About this task> Make an exact copy of the entries below with the pictures removed.

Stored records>
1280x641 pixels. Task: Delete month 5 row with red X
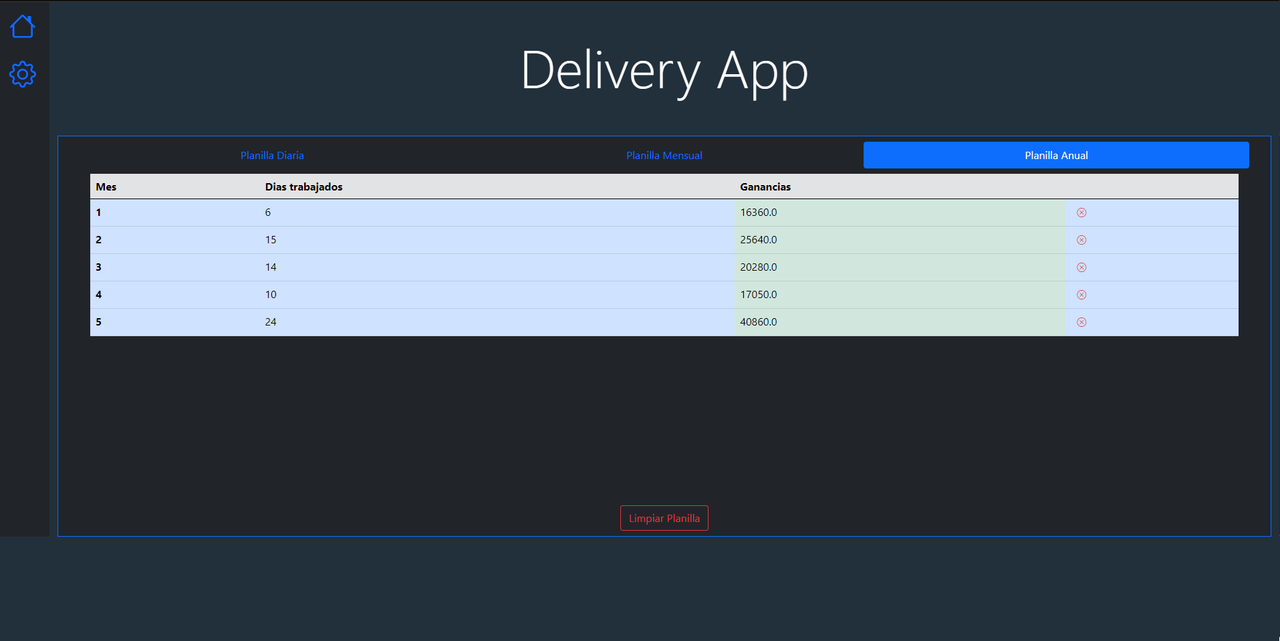coord(1081,322)
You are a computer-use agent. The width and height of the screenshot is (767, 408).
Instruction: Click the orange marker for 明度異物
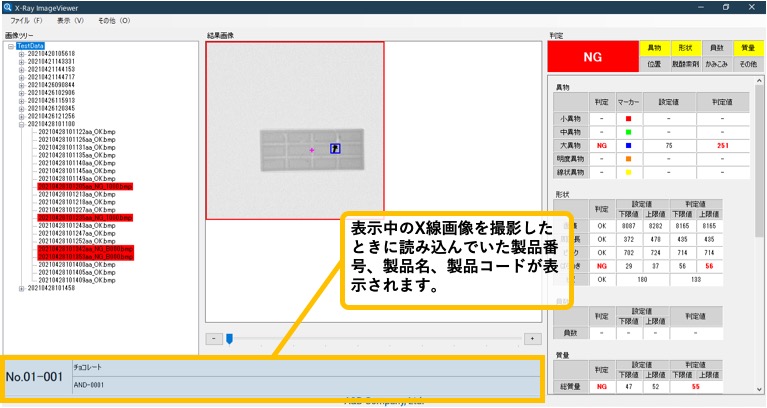[x=628, y=158]
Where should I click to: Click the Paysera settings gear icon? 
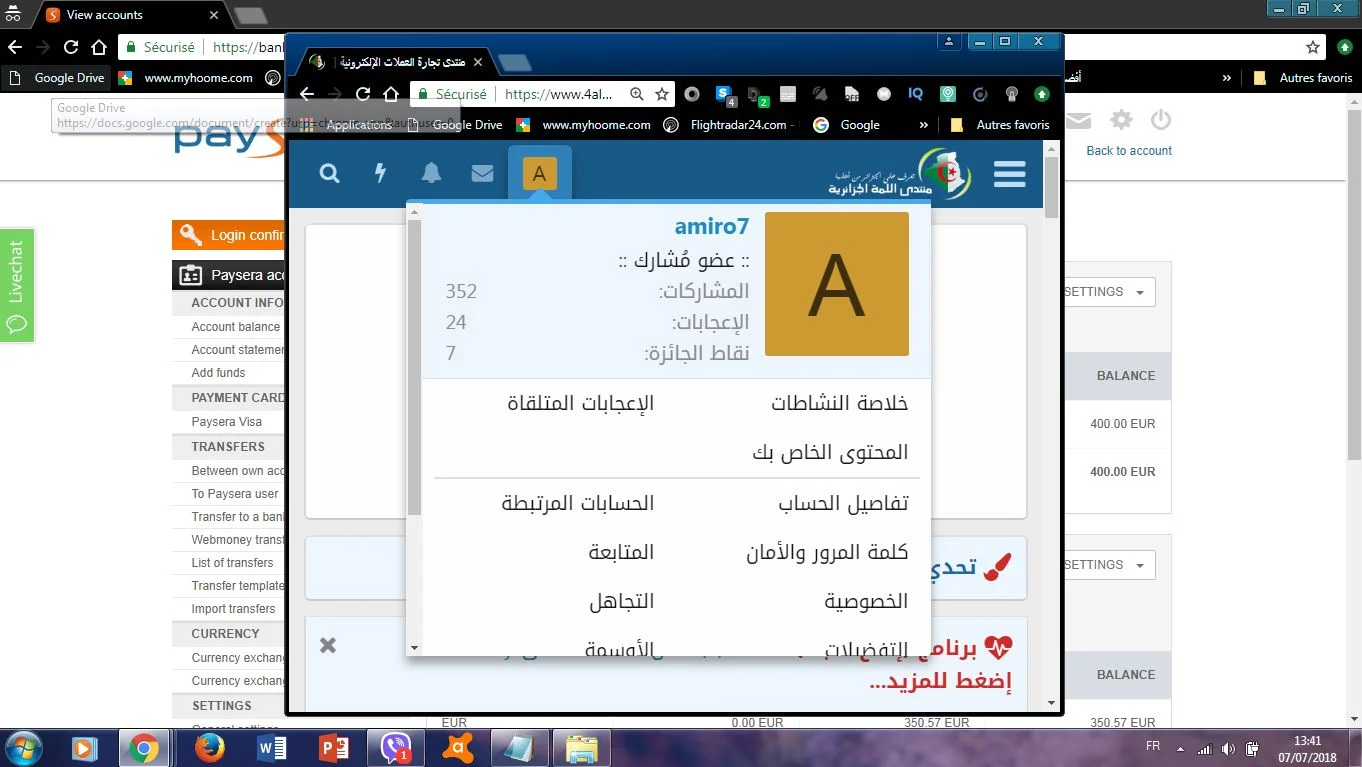coord(1121,121)
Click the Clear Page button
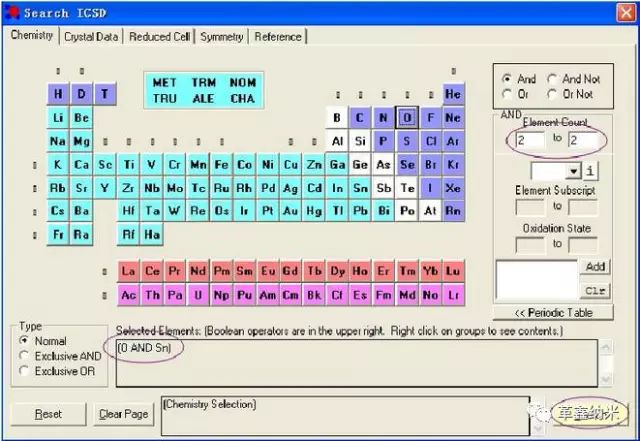 coord(124,414)
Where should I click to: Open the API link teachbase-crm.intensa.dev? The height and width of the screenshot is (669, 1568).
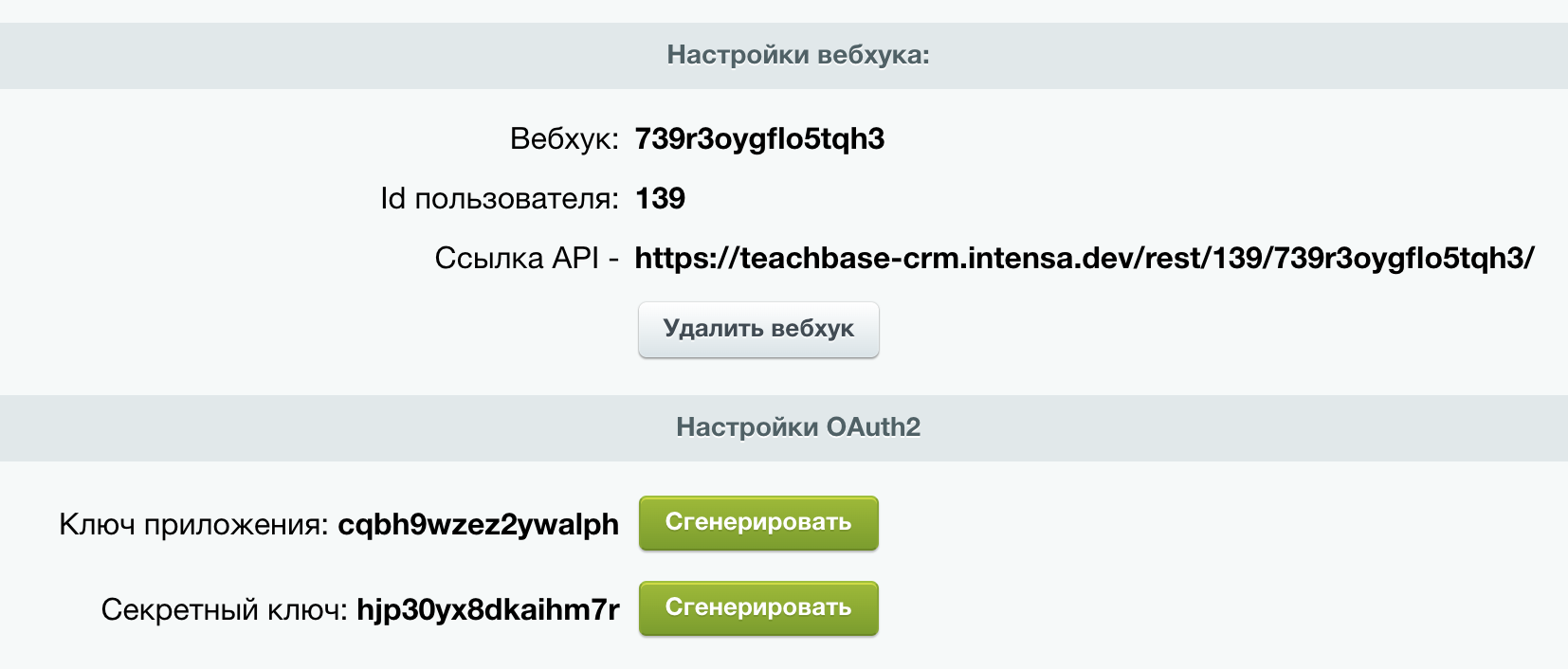pos(1085,258)

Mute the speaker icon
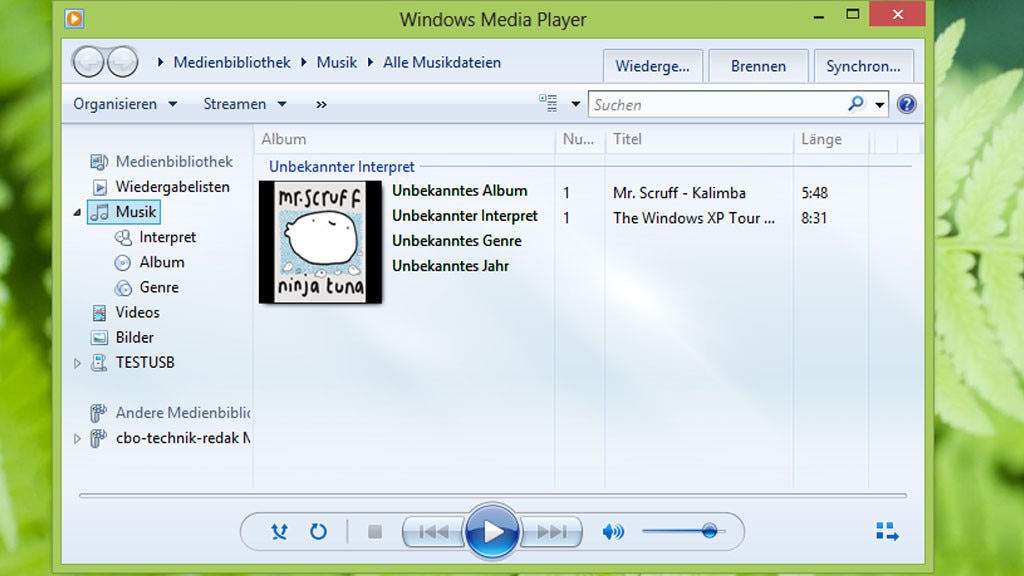[614, 531]
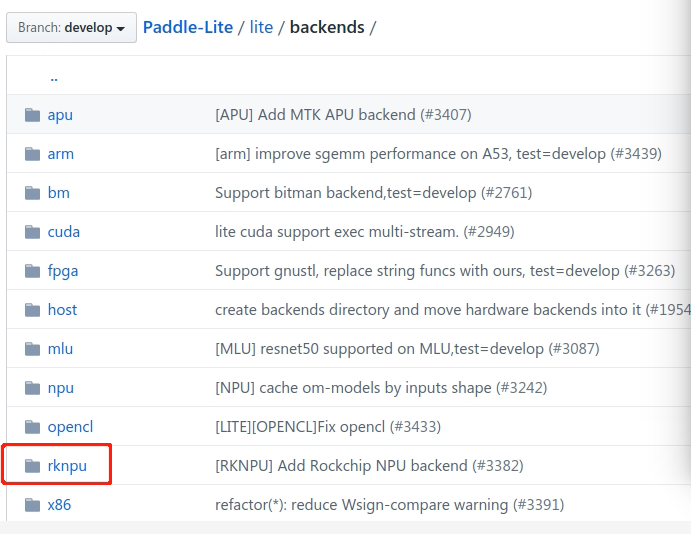Click the folder icon beside fpga
Screen dimensions: 691x534
coord(32,271)
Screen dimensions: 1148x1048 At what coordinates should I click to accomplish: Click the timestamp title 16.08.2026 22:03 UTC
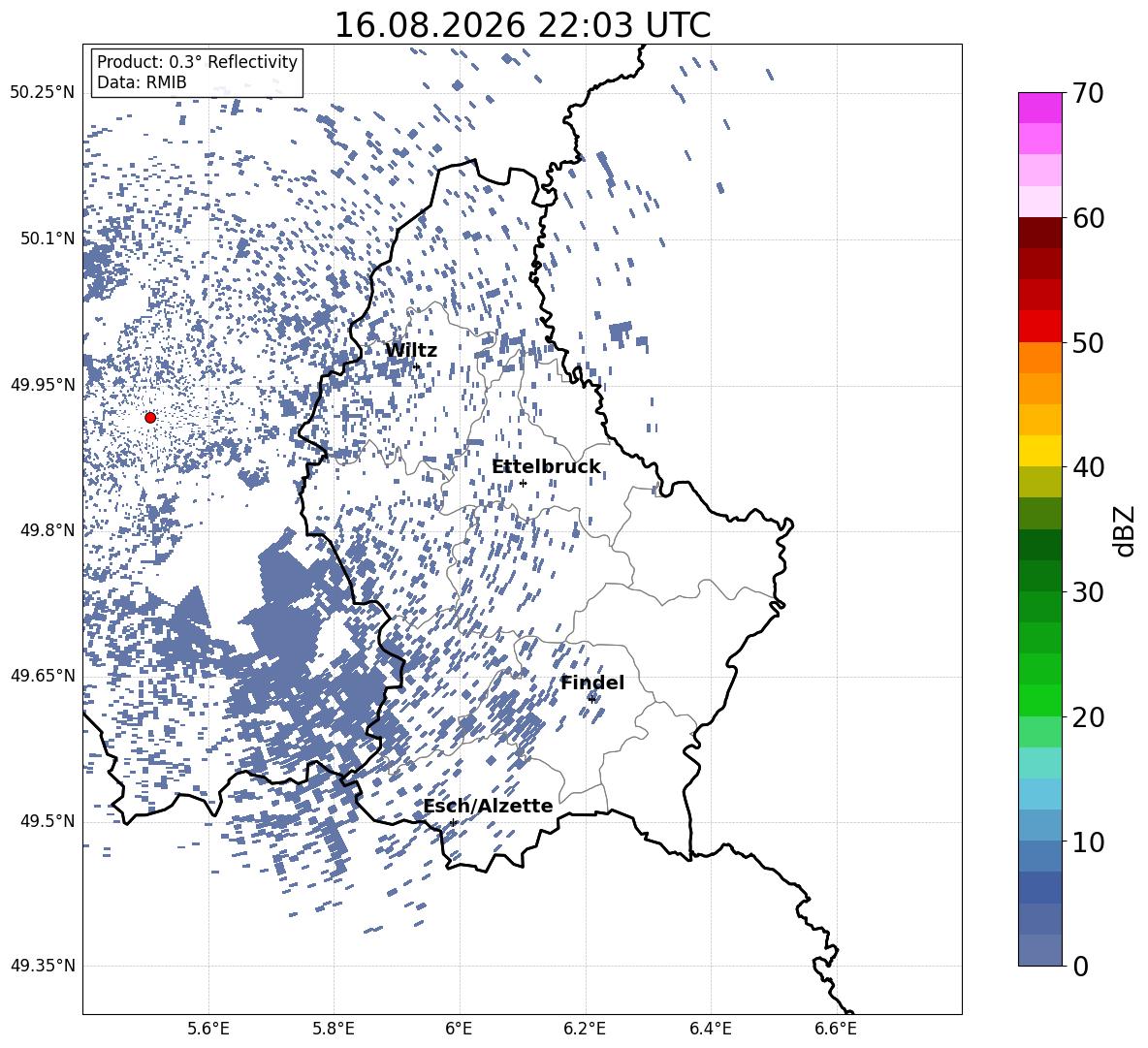(522, 25)
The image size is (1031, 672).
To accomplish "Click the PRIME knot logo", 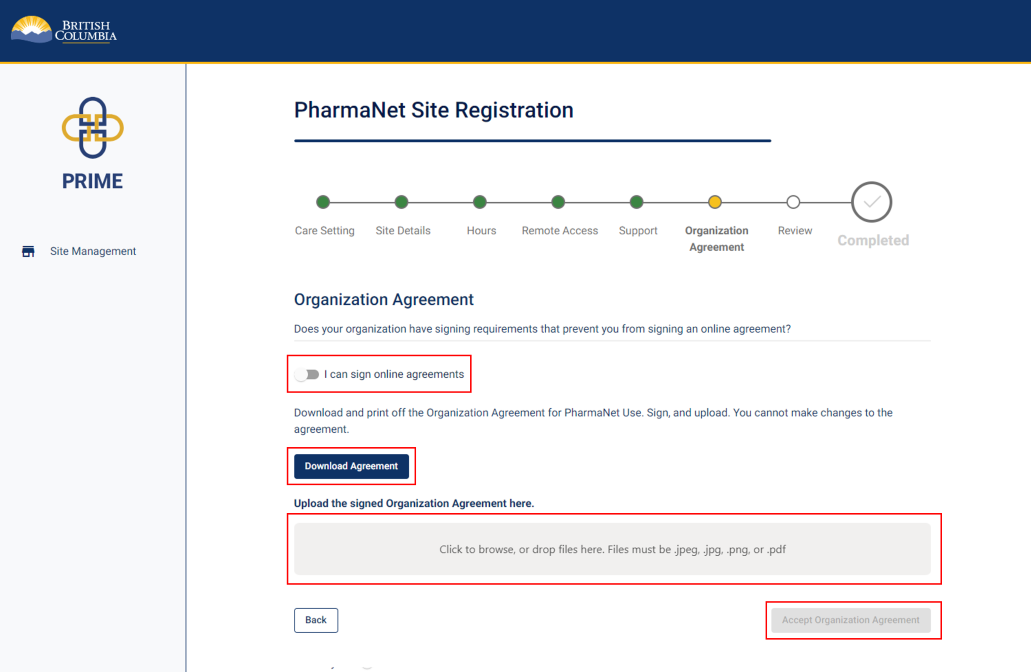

Expected answer>
1280x641 pixels. Task: Delete month 5 row with red X
coord(1081,322)
You are a computer-use agent. The width and height of the screenshot is (767, 408).
Instruction: Click the orange marker for 明度異物
[x=628, y=158]
Where should I click to: Click the Paysera settings gear icon? 
coord(1121,121)
Click the Clear Page button
 coord(124,414)
Where should I click to: Open the API link teachbase-crm.intensa.dev? The height and width of the screenshot is (669, 1568).
pos(1085,258)

Mute the speaker icon
[614, 531]
Click the folder icon beside fpga
Screen dimensions: 691x534
coord(32,271)
Screen dimensions: 1148x1048 At what coordinates should I click to accomplish: Click the timestamp title 16.08.2026 22:03 UTC
(522, 25)
The image size is (1031, 672).
To accomplish "Click the PRIME knot logo", 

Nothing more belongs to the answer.